## Do this
Rewrite the items, from the very beginning up to and including the line that contains "at that location.", as a JSON list of strings with one string per line and no blank lines. Leave the pictures out of your answer.

## Data rows
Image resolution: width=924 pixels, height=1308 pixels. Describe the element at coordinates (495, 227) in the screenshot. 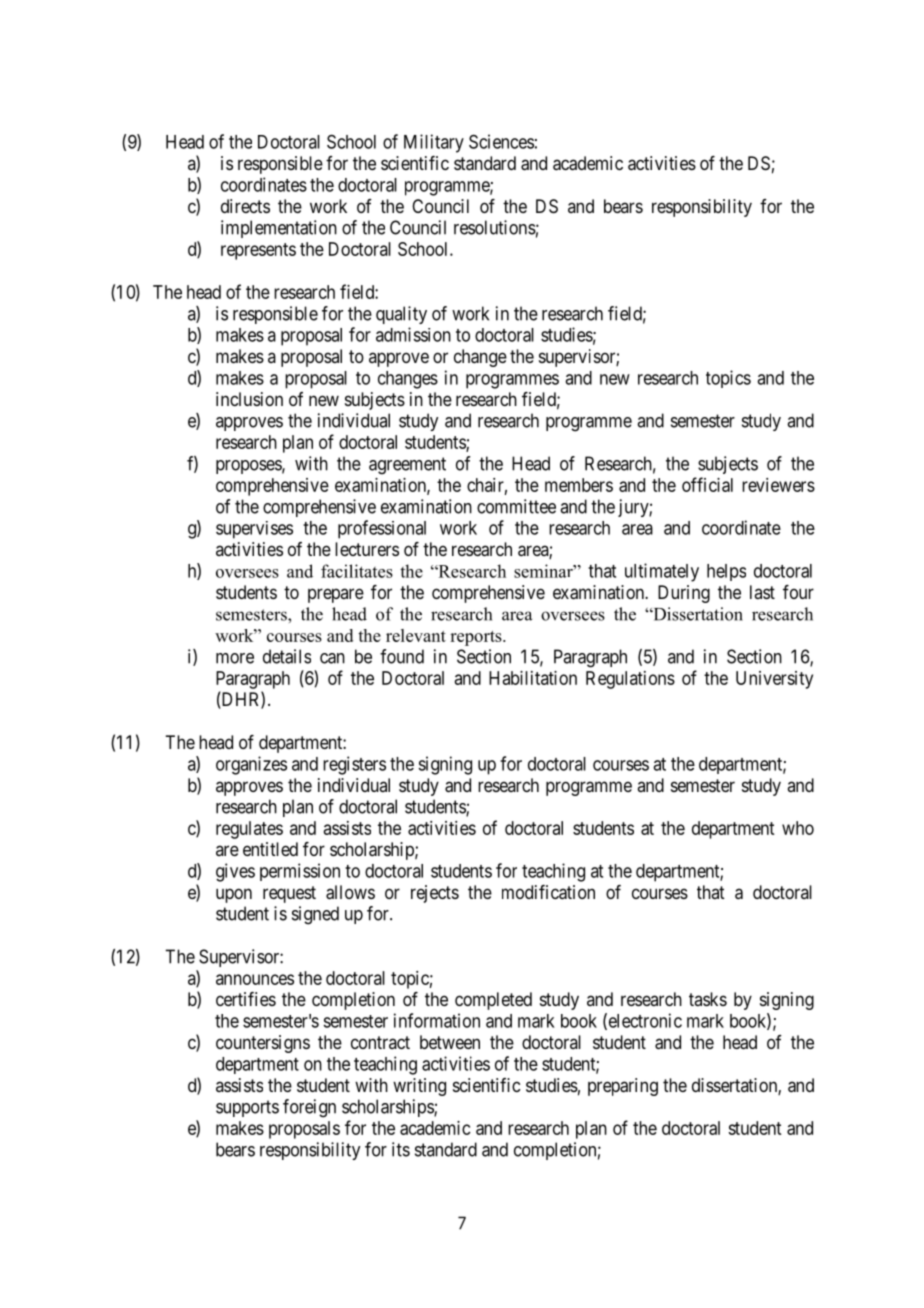

I see `resolutions` at that location.
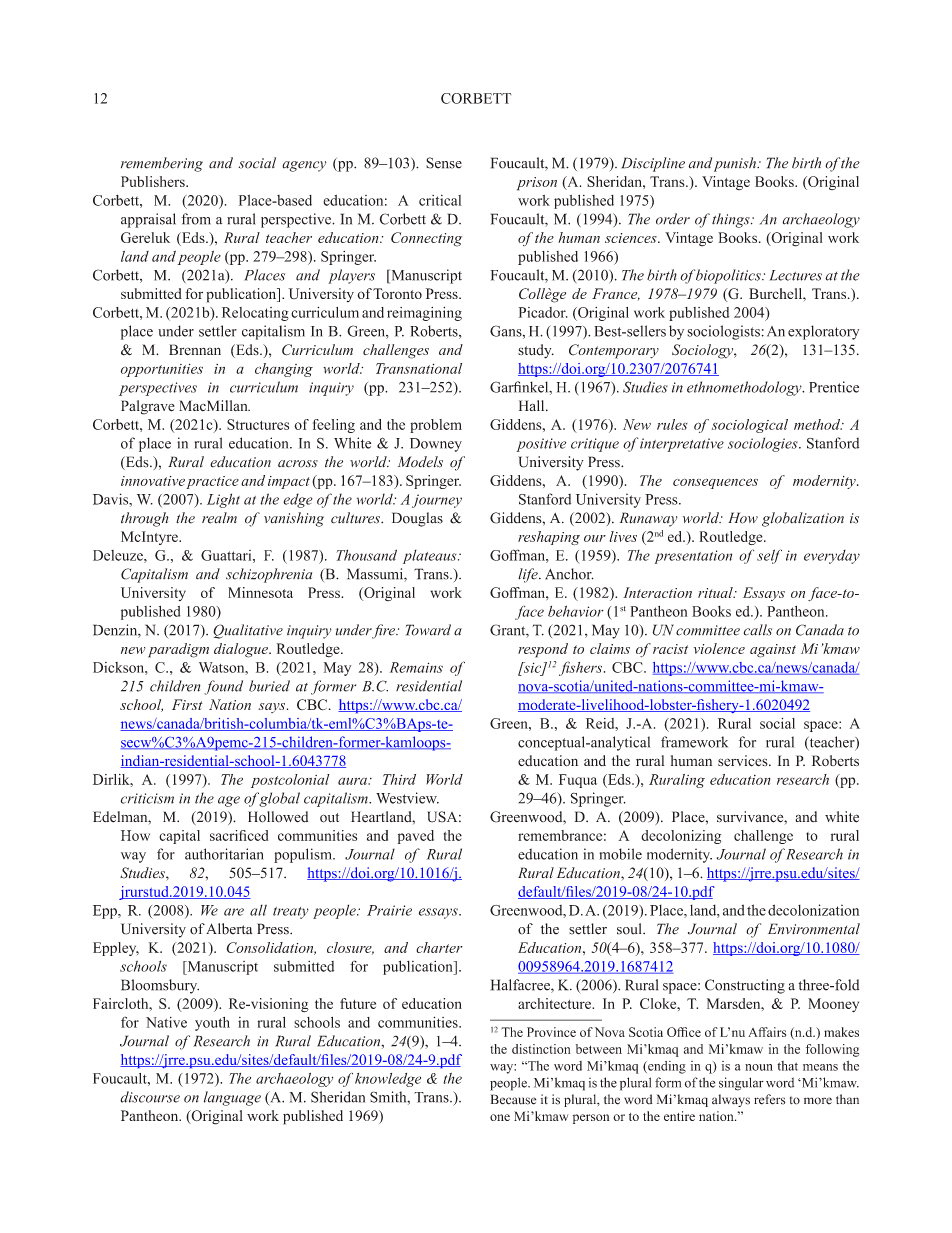 This screenshot has height=1233, width=952. What do you see at coordinates (736, 164) in the screenshot?
I see `punish` at bounding box center [736, 164].
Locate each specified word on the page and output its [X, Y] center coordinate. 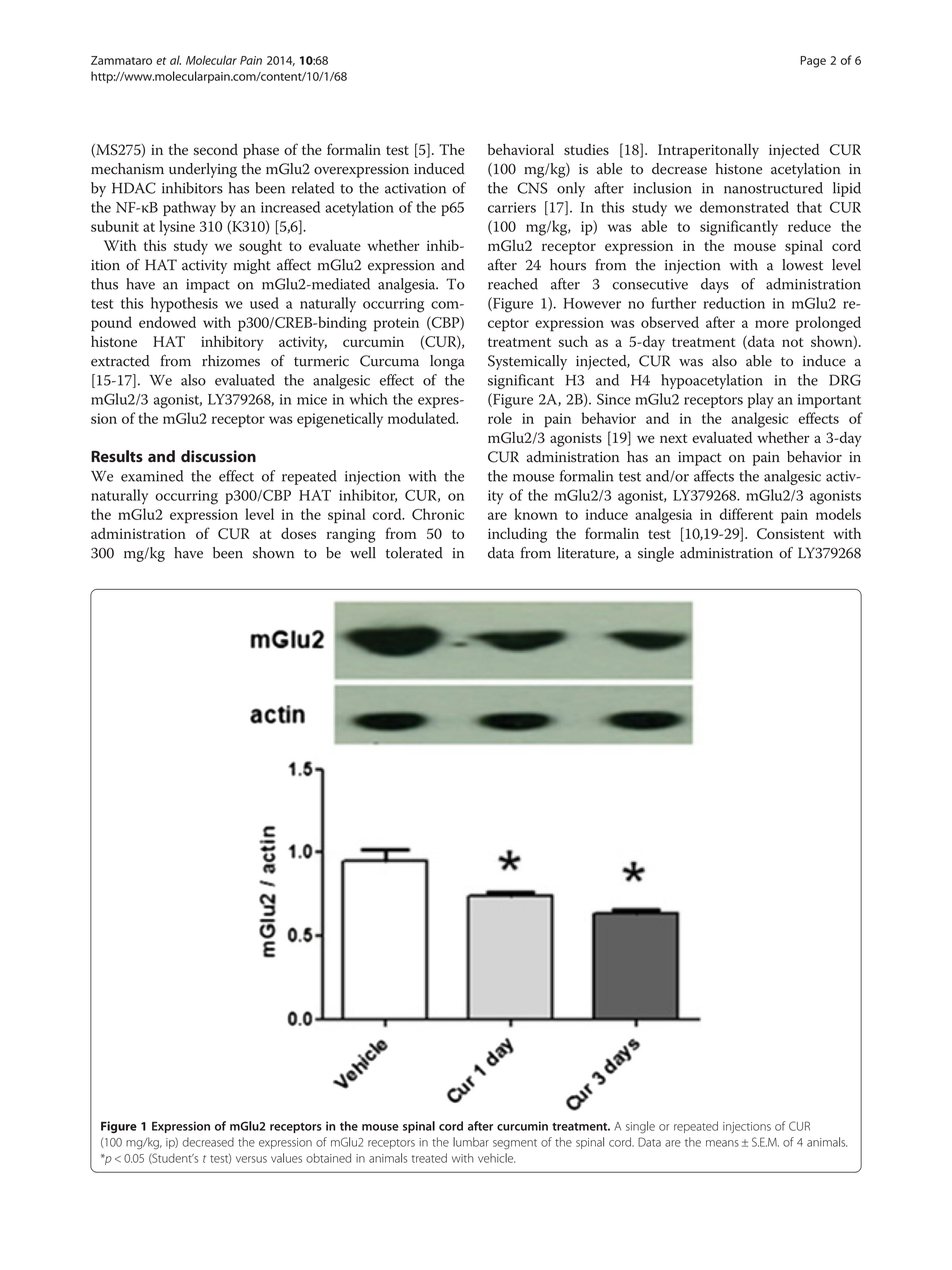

## The solution
[
  "Image resolution: width=924 pixels, height=1308 pixels. Describe the element at coordinates (495, 227) in the screenshot. ",
  "I see `resolutions` at that location."
]